#### Material:
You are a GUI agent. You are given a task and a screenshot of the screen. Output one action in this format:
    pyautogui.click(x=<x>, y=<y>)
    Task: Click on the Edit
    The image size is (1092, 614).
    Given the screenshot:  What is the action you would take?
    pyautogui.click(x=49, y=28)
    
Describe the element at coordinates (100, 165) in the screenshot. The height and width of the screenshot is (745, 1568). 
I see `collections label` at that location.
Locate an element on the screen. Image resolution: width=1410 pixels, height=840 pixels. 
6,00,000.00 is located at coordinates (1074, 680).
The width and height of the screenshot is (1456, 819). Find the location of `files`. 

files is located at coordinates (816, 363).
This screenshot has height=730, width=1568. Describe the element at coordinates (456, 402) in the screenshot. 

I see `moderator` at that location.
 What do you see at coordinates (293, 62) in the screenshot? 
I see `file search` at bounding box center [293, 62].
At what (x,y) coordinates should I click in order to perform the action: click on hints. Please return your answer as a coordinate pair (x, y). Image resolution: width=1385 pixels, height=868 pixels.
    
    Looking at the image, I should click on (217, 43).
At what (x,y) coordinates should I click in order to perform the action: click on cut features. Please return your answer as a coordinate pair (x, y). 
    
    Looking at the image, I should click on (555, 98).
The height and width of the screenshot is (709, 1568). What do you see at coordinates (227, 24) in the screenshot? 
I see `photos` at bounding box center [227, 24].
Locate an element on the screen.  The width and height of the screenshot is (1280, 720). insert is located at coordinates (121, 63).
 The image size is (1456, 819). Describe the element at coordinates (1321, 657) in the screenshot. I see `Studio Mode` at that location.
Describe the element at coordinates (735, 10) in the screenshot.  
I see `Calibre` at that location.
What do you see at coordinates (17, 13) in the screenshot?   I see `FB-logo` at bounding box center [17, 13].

#### What you have to do:
Copy the lines above exactly as they appear.

#### Result of this exercise:
You are a GUI agent. You are given a task and a screenshot of the screen. Output one action in this format:
    pyautogui.click(x=<x>, y=<y>)
    Task: Click on the Edit
    The image size is (1092, 614).
    Given the screenshot:  What is the action you would take?
    pyautogui.click(x=49, y=28)
    
Describe the element at coordinates (100, 165) in the screenshot. The height and width of the screenshot is (745, 1568). 
I see `collections label` at that location.
Locate an element on the screen. Image resolution: width=1410 pixels, height=840 pixels. 
6,00,000.00 is located at coordinates (1074, 680).
The width and height of the screenshot is (1456, 819). Find the location of `files`. 

files is located at coordinates (816, 363).
This screenshot has height=730, width=1568. Describe the element at coordinates (456, 402) in the screenshot. 

I see `moderator` at that location.
 What do you see at coordinates (293, 62) in the screenshot? 
I see `file search` at bounding box center [293, 62].
At what (x,y) coordinates should I click in order to perform the action: click on hints. Please return your answer as a coordinate pair (x, y). Image resolution: width=1385 pixels, height=868 pixels.
    
    Looking at the image, I should click on (217, 43).
At what (x,y) coordinates should I click in order to perform the action: click on cut features. Please return your answer as a coordinate pair (x, y). 
    
    Looking at the image, I should click on (555, 98).
The height and width of the screenshot is (709, 1568). What do you see at coordinates (227, 24) in the screenshot? 
I see `photos` at bounding box center [227, 24].
Locate an element on the screen.  The width and height of the screenshot is (1280, 720). insert is located at coordinates (121, 63).
 The image size is (1456, 819). Describe the element at coordinates (1321, 657) in the screenshot. I see `Studio Mode` at that location.
Describe the element at coordinates (735, 10) in the screenshot.  
I see `Calibre` at that location.
What do you see at coordinates (17, 13) in the screenshot?   I see `FB-logo` at bounding box center [17, 13].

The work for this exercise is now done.